Even so, concurrency can still deliver faster results if done right, especially for blocking operations like I/O (database, API call, sleep, file reading, etc.). One thread while waiting for response can sleep, while another thread can get the lock and run. Ruby will then do its own scheduling to run the sleeping thread (when IO response has arrived for such particular thread).
Let say, we have a Rails app to do some monthly orders calculations for several branches, and it’s quite long database call if we have plenty of branch_ids
.
What we can do is to split branch_ids
into multiple chunks/segments and make concurrent calls to database. We need to limit such concurrent numbers with concurrent_count
, so that it won’t drain app and database resources.
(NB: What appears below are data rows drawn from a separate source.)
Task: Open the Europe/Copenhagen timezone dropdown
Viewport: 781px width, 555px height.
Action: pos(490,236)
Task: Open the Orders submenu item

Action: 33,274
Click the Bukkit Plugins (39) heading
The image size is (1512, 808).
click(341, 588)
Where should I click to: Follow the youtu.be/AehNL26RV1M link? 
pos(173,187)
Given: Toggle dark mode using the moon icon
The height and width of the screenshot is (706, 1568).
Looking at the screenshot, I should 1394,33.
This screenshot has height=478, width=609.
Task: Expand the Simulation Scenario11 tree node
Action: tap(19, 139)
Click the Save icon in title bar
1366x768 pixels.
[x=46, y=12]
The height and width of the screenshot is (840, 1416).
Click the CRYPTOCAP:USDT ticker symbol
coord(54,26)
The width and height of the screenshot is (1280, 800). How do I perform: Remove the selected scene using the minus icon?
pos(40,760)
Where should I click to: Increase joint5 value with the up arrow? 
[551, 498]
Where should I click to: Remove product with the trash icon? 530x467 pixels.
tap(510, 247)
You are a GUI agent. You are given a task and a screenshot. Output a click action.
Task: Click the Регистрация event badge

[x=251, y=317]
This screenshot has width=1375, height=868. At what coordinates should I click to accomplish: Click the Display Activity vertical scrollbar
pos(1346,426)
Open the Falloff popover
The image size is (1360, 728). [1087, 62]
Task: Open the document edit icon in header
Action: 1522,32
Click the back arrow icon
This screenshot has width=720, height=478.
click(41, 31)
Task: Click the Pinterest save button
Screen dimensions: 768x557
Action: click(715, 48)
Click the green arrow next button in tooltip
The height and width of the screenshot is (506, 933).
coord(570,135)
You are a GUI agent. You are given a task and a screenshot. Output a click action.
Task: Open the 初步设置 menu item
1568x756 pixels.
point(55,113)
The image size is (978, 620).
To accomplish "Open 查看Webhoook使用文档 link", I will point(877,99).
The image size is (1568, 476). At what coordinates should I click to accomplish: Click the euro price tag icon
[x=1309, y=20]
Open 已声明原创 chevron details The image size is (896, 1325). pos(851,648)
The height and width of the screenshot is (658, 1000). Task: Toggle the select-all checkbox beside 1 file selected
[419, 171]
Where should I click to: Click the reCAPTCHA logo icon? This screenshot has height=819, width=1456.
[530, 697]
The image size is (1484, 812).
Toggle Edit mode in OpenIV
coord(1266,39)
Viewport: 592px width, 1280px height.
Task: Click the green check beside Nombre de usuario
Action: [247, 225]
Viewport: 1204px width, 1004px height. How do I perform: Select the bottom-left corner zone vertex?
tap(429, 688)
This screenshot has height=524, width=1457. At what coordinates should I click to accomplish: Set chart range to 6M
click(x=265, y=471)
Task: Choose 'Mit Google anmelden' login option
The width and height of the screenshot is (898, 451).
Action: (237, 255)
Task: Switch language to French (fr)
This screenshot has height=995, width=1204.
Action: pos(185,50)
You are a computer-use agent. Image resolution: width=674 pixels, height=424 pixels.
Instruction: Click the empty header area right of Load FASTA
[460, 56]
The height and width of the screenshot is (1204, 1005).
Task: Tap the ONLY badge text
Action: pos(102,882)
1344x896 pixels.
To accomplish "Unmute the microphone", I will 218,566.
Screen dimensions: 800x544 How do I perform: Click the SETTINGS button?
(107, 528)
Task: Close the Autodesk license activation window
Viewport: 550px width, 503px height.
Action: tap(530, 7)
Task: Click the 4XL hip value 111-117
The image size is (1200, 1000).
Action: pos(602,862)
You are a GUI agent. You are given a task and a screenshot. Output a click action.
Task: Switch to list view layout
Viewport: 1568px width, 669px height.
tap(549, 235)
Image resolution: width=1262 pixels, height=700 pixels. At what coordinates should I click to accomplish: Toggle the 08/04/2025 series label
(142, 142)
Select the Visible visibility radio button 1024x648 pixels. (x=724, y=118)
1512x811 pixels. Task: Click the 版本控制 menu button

If there are 20 branch IDs, then there will be 4 chunks, with each chunk has 5 branch IDs. Each chunk will be used as parameters to CalculateMonthlyOrders
class. This also means that there will be 4 database calls from ParallelCalculateMonthlyOrders
at the same time.
Thread A will call database, while waiting for response, it can sleep for a while, then thread B will run and do the same thing, waiting for the response and sleep, then thread C will run and do the same thing, and so on.
When response from database arrives for thread A, Ruby interpreter will schedule it to continue its run, the same thing applies to other threads. If more than 1 threads are ready to run, Ruby will pick thread randomly.
We then wait for all of those threads to complete their respective tasks and join the results (into values
) from all of them with ActiveSupport::Dependencies.interlock.permit_concurrent_loads
. This is done wrapped with Rails special method Rails.application.executor.wrap
. This particular method is mostly useful for Rails to allocate database connection pools correctly. That is, we must plan ahead available database connection pools with the concurrency we will do.
Concurrent::Future.execute
is part of concurrent-ruby https://github.com/ruby-concurrency/concurrent-ruby. We can use many other features and utilities provided by it, as long as we wrap it with Rails.application.executor.wrap
in our Rails app.
class ParallelCalculateMonthlyOrders
attr_reader :start_date, :end_date, :branch_ids, :concurrent_count
private :start_date, :end_date, :branch_ids, :concurrent_count
def initialize(start_date:, end_date:, branch_ids:, concurrent_count: 4)
@start_date = start_date
@end_date = end_date
@branch_ids = branch_ids
@concurrent_count = concurrent_count
end
def call
branch_ids_chunks = branch_ids.in_groups_of(branch_ids.length / concurrent_count).compact
chunks_length = branch_ids_chunks.length
values = nil
Rails.application.executor.wrap do
futures = chunks_length.times.collect do |index|
Concurrent::Future.execute do
Rails.application.executor.wrap do
CalculateMonthlyOrders
.new(start_date: start_date, end_date: end_date, branch_ids: branch_ids_chunks[index].compact)
.call
end
end
end
values = ActiveSupport::Dependencies.interlock.permit_concurrent_loads do
futures.collect(&:value)
end
end
# Aggregate values from all chunks.
values_numbers = values.map do |values_chunk|
values_chunk.map(&:to_d)
end
values_numbers.transpose.map(&:sum).each(&:to_s)
end
end
With this concurrency in place, we expect that the processing is 4 times faster but also requires 4 times resources at the same times. We must balance this things out so that our concurrency will not drain the resources and disrupt the app and database.